I have a classmate from Buffalo, NY who worked on the Vatican’s Congregation for Education for a period of time.  Living in Rome, he would, on occasion, head up the Gianicolo to concelebrate Mass at the seminary where we lived as students during theological studies; the North American College and affectionately known to alumni as “NAC”.

“They’re joyless!” Bob said to me when we were on vacation together some years ago.  “They’re absolutely joyless!”  He was commenting on the liturgical life he found there and during his time at the Vatican; so different from our experience when living there as seminarians.  Joyless because they had, to his eyes, become obsessively focused upon rubrics:  how to fold one’s hands and how to bow, for example; with the palpable fear of making any mistakes.  The music during the Mass orientated towards Latin and chant, with little, if any, contemporary liturgical music used in most parishes in the U.S. today.  The ambience seemed rarefied; joyless.

In his exhortation, “The Joy of the Gospel” Pope Francis writes:  “There are Christians whose lives seem like Lent without Easter.”  He goes on to warn that we “must never look like someone who has just come back from a funeral!”  (Pp. 3; 5)

This 3rd Sunday in Advent is known as “Gaudete” Sunday; Latin for “Rejoice”.   In the prophet Isaiah for Gaudete Sunday we hear the words:  “I rejoice heartily in the Lord, in my God is the joy of my soul.”  (Isaiah 61:10)

What is this joy and why does it seem elusive?  The joy God promises is quite different from the Bacchanalian joy embodied in Dicken’s Ghost of Christmas Present and when he appears to Scrooge.  I attended the production this year and noticed, for the first time, how the Ghost’s hair turns gray as his time with Scrooge runs out.  Such joy wears thin and grows old.  It cannot last, though we vainly try to make it so.

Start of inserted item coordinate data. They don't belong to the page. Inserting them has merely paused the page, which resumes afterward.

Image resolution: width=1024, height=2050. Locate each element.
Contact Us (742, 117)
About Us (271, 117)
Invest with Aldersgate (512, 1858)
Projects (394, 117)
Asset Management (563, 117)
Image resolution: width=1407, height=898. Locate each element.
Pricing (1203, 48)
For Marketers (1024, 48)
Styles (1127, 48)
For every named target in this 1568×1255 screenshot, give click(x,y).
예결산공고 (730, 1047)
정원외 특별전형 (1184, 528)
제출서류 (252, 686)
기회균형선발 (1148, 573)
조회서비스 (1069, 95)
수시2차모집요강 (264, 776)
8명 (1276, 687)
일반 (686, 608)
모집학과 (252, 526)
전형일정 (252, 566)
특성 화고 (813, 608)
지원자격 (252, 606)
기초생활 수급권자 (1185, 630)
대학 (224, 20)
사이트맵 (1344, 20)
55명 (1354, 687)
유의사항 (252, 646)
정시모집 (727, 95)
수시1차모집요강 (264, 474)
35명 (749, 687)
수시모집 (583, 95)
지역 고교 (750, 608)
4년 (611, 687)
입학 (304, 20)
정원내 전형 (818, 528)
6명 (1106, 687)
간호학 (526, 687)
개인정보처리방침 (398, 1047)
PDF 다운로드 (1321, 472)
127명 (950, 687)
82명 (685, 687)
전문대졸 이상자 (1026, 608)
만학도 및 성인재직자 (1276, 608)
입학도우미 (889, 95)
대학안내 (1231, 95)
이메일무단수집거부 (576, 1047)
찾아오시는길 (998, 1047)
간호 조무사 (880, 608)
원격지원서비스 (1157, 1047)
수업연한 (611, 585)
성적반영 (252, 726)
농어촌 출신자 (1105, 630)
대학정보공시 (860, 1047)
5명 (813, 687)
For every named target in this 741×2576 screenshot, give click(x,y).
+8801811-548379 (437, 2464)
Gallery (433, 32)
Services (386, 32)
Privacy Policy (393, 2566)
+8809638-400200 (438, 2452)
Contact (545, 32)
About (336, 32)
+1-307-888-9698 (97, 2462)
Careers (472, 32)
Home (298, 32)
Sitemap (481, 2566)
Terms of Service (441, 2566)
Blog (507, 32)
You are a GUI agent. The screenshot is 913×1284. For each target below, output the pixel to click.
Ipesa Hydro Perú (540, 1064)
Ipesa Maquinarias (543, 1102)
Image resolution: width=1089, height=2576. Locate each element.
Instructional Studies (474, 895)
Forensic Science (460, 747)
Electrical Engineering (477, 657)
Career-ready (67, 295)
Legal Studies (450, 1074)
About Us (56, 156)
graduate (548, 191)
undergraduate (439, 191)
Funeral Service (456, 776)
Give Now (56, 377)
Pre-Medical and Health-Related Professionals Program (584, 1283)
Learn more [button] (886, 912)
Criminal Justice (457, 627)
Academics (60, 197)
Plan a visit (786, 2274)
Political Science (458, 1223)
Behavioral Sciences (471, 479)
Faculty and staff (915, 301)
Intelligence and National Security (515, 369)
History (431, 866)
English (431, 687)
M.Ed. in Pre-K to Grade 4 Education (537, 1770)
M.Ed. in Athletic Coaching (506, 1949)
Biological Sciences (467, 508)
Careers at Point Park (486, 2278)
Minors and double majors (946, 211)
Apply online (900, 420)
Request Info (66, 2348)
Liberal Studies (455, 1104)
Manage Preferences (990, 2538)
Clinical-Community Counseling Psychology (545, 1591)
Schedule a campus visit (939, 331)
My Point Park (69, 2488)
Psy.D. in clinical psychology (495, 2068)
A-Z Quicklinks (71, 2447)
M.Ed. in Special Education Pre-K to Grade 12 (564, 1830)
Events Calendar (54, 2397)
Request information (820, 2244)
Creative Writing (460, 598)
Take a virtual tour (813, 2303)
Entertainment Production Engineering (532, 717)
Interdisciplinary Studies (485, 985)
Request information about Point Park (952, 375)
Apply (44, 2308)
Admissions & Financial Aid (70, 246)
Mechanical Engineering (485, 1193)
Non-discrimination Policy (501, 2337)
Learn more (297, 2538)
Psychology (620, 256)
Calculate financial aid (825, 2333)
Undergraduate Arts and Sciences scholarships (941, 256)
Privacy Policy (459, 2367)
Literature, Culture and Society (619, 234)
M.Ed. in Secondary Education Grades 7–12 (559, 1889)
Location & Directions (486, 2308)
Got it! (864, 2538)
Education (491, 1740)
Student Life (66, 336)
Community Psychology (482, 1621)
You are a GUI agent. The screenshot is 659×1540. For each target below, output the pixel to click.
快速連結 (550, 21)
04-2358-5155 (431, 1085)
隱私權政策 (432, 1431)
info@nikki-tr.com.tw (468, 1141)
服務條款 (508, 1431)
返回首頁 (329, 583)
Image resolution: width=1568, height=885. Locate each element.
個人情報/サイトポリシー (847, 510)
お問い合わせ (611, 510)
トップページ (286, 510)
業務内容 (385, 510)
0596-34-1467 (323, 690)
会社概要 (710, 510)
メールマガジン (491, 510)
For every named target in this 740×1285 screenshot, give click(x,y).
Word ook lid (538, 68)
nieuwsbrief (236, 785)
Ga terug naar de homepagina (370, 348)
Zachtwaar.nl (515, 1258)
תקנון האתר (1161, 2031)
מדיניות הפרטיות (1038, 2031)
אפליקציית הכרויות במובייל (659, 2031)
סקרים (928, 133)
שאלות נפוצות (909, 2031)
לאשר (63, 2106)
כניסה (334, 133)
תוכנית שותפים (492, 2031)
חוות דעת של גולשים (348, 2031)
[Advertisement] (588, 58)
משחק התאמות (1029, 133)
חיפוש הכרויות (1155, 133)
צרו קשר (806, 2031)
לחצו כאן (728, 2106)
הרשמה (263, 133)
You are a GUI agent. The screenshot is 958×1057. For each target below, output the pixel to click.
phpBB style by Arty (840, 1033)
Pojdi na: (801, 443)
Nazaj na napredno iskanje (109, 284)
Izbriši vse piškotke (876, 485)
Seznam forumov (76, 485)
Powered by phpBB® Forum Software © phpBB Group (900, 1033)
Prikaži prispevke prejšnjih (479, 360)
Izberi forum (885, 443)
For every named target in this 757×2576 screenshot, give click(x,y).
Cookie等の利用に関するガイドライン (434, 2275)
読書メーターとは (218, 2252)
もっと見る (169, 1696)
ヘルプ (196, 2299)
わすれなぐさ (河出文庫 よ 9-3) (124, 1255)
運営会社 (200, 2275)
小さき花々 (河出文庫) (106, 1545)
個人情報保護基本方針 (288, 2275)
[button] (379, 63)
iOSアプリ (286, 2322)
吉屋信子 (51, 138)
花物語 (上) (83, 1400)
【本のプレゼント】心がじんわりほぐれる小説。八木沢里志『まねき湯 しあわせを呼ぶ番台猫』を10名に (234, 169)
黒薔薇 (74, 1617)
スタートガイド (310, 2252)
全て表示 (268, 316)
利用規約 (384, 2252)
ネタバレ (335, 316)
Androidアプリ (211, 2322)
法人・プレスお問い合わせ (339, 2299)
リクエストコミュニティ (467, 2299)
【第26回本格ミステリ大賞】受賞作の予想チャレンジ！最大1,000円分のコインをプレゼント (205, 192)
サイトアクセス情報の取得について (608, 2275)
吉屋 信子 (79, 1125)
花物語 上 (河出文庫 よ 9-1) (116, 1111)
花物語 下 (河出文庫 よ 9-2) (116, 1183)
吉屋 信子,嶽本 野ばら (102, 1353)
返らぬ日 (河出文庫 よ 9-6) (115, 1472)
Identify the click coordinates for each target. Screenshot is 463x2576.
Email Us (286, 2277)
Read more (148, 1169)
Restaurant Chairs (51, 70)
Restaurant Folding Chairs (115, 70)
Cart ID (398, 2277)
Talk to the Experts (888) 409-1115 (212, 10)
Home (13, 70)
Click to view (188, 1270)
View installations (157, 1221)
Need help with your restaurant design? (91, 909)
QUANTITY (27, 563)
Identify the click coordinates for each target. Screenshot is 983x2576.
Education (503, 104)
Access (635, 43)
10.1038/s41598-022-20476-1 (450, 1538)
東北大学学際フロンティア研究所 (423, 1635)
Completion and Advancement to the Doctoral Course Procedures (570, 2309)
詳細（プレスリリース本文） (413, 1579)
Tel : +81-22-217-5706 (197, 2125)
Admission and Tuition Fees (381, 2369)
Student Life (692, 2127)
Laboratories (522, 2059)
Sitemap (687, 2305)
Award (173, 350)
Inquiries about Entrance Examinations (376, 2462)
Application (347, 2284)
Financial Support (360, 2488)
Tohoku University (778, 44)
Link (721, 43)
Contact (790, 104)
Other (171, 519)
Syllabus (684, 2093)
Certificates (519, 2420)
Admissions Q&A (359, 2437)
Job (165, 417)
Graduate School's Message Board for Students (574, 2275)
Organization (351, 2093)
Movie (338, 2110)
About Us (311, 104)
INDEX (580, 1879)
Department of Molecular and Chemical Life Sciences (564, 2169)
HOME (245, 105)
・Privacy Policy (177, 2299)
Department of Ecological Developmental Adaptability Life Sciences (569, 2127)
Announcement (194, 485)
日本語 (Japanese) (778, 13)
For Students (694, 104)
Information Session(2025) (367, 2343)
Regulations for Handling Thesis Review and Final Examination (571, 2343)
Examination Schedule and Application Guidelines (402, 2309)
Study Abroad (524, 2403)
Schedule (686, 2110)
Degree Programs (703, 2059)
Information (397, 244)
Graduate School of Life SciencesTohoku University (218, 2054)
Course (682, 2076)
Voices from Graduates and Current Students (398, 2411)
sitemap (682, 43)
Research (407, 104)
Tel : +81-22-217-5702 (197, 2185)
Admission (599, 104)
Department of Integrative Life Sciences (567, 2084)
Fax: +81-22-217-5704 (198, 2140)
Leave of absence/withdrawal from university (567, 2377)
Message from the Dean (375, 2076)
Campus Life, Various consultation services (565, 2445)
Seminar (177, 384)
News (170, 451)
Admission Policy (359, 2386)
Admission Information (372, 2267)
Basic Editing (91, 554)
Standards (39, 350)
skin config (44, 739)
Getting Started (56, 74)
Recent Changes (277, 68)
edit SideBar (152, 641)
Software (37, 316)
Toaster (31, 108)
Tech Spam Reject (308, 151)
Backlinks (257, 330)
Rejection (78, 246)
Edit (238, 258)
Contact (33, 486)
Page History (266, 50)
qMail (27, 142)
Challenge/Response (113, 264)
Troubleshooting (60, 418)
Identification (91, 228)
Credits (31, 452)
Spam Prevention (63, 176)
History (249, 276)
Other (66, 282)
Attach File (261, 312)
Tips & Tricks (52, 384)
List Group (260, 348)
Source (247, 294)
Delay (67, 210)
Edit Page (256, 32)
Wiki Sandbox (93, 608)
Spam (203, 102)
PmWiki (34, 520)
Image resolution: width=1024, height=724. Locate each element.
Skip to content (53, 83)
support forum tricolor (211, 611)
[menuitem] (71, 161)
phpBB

What, then, is this gospel joy?  How does it look?  Let me offer two faces of such joy from my own life that came quite unexpected; taking me by surprise.

A few weeks ago, the Pre-K class was at recess on the upper playground.  As I watched, this little guy squatted before a rain puddle and, all alone, began playing on its surface; like a set of bongos!  I found myself grinning at his delight.  It opened me to the time when I was that small and simple in my approach to life.

Another morning, I was standing at my kitchen window, looking at nothing, really; out at my small garden deck and at the summer flowers gone to seed.  Suddenly, two birds, Oregon Juncos, flew in and began feeding on some unseen feast beneath those lifeless stems.  As I watched, I found myself smiling.  It lightened a rather serious morning.  And I thought of Jesus’ words from the gospel of Matthew; about birds and how “They do not sow or reap or gather into barns; yet your heavenly Father feeds them.”  Will I ever learn?

Sometimes, we make life heavy; a resented burden and joyless.  We need to lighten up.  Yes, life involves suffering.  We’ve all known our share of tears.  The world today seems lost:  from devastating fires and sexual harassment ad nauseum to nocturnal tweets.  Nevertheless, the makings for joy are there.  When you take time to live Advent by watching, by waiting, and making yourselves small, then the gift that is there is received.  You’re ripe for joy in ways that will surprise and bring you to the One “who is opening to you so deeply” (Simeon the new Theologian); upon the surface of your life and within your own backyard.